CIO: Secret Service has cleaned up its act

​The U.S. Secret Service has restructured its IT operations and "rectified" many of its information security deficiencies discovered late last year after it was revealed that agents had accessed and leaked personal records of Rep. Jason Chaffetz, R-Utah, the service's CIO said during an oversight hearing Tuesday.

The U.S. Secret Service has restructured its IT operations and “rectified” many of its information security deficiencies brought to light after dozens of agents accessed and leaked personal records of Rep. Jason Chaffetz, R-Utah, the service’s CIO said during an oversight hearing Tuesday.

“When I arrived…I saw a need for a complete reorganization of the Information Resources Management Division that was under another assistant director to the office of the CIO,” Kevin Nally, who was named to the position last December and a few months after news of the leaks, said in front of Chaffetz’s House Oversight and Government Reform Committee.

“I now have a complete accounting of all IT spending in the Secret Service, I’m the only CIO in the Secret Service, and I’m the only designated approving authority for those systems we operate,” Nally said.

More than 40 agents, including one top official, were disciplined for digging up Chaffetz’s application to join the Secret Service from 2003 and leaking “some information that he might find embarrassing,” according to a Department of Homeland Security report. The move came as an act of retribution against the oversight chairman, who’d opened an investigation into misconduct within the Secret Service.


Referring to the leak of Chaffetz’s information, Nally added, “We now have procedures in place to check for that. People understand the ramifications of their actions in that regard. And plus we have training education on [personally identifiable information] and sensitive types of information.”

As of last month, a report from the service’s Office of the Inspector General showed that its IT services were still in disarray. Committee member Rep. John Duncan, R-Tenn., also quoted a report that says “IT systems in the Secret Service are described as the worst in DHS and that ‘managers cannot even explain basic IT principles…with a culture of mishandling information.’”



But Nally rebutted the notion, claiming that the prior issues are not cultural and that his office has since shored up its information security in other areas, including limiting the ability for agents to access the sensitive information of former applicants.


“It’s not a cultural issue,” he said. “The individuals that did get out of place, do wrong things, is roughly 0.7 percent of the population of the Secret Service.” Likewise, of four systems the IG found without proper security authorizations in October, Nally said three now have their authority to operate, and the fourth will receive authorization by Dec. 31.

“If that’s one thing that comes form this hearing, that at least that can’t happen again, that’s good news,” said Mick Mulvaney, R-S.C.

But Chaffetz wasn’t completely satisfied with Nally’s calling the situation “rectified.”
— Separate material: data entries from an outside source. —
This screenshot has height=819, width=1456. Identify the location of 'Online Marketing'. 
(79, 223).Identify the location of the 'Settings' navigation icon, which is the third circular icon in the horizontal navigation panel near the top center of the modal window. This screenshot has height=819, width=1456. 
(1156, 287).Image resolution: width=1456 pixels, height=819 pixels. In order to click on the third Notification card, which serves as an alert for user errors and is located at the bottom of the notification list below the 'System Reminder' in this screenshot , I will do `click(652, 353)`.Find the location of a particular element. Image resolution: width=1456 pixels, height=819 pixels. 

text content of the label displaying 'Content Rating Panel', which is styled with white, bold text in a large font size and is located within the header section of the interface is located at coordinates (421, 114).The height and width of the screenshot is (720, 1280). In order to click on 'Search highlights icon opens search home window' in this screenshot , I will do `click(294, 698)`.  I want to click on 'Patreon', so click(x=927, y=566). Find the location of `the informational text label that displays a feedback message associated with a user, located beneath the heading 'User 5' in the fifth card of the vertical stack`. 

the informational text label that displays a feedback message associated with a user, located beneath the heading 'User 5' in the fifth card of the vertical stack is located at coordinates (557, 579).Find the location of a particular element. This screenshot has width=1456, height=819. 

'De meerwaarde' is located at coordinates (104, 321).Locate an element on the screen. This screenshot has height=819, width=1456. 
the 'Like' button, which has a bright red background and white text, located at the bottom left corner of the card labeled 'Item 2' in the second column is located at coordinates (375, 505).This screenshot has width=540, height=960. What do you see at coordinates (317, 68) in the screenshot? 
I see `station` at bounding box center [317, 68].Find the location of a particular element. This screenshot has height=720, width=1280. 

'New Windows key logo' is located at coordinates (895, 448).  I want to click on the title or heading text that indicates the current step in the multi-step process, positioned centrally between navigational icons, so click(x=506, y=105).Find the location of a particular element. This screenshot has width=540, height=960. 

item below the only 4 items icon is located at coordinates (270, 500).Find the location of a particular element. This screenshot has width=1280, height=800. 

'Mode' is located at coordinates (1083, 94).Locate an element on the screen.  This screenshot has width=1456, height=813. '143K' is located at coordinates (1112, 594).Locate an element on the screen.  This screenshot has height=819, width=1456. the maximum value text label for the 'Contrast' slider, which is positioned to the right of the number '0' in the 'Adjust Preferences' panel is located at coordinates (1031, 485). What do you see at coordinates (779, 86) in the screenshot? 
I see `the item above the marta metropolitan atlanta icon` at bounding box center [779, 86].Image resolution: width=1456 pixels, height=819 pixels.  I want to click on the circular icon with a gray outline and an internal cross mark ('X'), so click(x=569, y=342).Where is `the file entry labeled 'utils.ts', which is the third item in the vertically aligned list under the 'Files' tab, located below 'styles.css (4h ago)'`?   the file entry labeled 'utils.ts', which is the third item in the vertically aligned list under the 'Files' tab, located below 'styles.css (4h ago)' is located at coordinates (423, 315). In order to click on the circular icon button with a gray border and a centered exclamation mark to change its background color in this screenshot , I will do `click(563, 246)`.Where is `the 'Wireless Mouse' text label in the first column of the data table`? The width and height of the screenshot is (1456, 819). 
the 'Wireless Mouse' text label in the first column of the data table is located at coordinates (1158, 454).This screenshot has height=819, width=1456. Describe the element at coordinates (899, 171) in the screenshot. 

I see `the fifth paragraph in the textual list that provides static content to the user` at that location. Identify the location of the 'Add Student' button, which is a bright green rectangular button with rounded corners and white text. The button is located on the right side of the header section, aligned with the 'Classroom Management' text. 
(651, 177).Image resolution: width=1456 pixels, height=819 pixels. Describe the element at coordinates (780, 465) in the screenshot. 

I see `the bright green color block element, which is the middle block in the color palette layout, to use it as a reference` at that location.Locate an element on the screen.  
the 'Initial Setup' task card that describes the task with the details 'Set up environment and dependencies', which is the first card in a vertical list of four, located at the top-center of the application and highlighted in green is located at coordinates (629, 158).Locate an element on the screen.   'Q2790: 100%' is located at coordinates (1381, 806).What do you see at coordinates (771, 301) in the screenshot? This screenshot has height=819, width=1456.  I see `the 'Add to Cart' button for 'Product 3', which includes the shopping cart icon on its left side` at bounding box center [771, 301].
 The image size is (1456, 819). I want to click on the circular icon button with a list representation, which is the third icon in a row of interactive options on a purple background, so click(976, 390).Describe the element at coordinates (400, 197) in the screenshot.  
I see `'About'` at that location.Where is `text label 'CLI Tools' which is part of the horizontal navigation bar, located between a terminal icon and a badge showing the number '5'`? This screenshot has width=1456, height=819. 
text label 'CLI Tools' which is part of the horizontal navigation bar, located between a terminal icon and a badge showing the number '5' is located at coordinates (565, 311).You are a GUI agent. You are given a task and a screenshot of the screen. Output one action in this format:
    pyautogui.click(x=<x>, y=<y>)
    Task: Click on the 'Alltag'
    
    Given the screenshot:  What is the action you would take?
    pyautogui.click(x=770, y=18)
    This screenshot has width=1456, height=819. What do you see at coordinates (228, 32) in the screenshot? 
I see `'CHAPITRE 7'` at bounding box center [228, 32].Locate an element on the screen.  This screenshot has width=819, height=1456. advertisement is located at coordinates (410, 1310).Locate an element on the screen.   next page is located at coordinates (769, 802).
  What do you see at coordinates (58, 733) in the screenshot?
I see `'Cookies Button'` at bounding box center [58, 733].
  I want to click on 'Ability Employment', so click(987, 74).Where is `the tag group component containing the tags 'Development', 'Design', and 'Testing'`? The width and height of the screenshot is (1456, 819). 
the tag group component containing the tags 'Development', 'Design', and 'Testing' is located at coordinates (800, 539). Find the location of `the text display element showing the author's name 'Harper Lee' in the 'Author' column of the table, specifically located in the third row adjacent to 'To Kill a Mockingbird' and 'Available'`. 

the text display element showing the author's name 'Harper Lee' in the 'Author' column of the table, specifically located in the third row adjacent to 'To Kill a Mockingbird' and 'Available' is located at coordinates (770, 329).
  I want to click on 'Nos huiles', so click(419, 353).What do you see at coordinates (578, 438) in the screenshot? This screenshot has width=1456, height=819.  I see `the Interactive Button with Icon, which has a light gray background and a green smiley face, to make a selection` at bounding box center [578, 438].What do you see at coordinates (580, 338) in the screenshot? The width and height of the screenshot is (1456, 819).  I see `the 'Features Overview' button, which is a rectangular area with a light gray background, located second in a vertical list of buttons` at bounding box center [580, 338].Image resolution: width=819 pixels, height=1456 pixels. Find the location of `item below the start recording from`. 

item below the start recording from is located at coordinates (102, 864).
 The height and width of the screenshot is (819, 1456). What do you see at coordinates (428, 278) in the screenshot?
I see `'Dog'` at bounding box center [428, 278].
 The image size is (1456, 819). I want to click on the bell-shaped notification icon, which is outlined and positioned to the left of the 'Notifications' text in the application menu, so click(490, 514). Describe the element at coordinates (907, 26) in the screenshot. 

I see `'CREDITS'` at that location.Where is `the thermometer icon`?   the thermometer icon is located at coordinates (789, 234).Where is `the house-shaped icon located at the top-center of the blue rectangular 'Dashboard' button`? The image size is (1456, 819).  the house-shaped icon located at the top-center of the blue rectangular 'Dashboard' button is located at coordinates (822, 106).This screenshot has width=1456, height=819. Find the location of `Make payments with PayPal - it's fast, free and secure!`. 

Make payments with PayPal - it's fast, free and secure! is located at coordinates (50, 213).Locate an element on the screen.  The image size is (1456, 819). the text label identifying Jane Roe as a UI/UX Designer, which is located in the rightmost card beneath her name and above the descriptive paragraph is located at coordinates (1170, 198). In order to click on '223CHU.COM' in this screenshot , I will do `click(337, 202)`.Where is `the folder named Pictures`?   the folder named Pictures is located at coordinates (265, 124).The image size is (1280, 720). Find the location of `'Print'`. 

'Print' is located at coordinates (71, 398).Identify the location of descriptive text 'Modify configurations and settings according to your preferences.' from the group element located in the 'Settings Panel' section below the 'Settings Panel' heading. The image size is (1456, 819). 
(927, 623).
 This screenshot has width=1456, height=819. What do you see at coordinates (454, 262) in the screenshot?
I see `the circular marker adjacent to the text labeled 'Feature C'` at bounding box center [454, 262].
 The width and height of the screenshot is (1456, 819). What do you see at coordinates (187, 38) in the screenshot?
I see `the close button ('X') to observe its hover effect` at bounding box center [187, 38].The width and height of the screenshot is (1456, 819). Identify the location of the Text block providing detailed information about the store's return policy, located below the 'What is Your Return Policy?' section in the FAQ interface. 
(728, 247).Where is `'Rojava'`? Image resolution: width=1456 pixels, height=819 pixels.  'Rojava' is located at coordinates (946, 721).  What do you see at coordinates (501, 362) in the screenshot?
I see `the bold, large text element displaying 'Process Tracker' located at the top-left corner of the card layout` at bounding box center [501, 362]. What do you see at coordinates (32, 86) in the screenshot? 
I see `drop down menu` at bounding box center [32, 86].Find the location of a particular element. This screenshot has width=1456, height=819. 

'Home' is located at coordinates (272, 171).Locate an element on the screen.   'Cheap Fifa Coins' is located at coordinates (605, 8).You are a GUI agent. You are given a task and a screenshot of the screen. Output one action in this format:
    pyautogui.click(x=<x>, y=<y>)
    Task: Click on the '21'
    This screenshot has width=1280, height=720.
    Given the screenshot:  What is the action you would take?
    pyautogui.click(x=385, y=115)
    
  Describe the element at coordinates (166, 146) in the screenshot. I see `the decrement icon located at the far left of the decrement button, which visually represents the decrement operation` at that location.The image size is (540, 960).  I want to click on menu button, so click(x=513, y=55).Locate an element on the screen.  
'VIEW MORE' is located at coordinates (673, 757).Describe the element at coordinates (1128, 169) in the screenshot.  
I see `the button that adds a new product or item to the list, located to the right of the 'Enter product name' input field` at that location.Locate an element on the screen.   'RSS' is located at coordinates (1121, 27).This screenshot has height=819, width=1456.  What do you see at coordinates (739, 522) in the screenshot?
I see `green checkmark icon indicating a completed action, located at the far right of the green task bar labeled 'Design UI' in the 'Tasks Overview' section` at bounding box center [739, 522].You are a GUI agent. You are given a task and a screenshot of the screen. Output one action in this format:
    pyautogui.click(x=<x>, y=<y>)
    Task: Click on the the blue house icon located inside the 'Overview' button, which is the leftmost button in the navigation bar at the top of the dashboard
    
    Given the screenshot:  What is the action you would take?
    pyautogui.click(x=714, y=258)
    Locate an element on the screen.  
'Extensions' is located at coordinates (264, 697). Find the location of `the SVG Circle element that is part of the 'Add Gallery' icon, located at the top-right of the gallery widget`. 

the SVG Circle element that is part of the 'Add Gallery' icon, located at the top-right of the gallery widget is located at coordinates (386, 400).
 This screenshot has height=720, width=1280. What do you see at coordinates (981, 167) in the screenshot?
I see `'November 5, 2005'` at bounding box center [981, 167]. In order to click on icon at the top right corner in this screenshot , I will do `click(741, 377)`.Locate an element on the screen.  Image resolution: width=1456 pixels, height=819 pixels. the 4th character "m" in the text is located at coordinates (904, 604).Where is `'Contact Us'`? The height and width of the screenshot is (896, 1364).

“I have pictures of your office where somebody emails in their application, it’s printed out, it’s stacked up in the hallway, not in a secure setting, it’s behind a locked door, but it’s certainly not in a secure setting, and then you retype it in?” he said. “How arcane, how bad is the personnel system?”

While Nally and his colleagues maintained that the Secret Service had adequate systems in place for personnel management, Chaffetz questioned once again if the service might not be fit to serve as the cyber protector of the nation’s financial infrastructure, as he did when the IG report was released in October.




“Should we shed off all the things that you’re supposed to be doing as it related to cyber and cyber defenses?” he said. “Because look at the irony here. We’re hearing reports from the inspector general that you don’t even have the basic systems in place to deal with some of the most basic things we have.”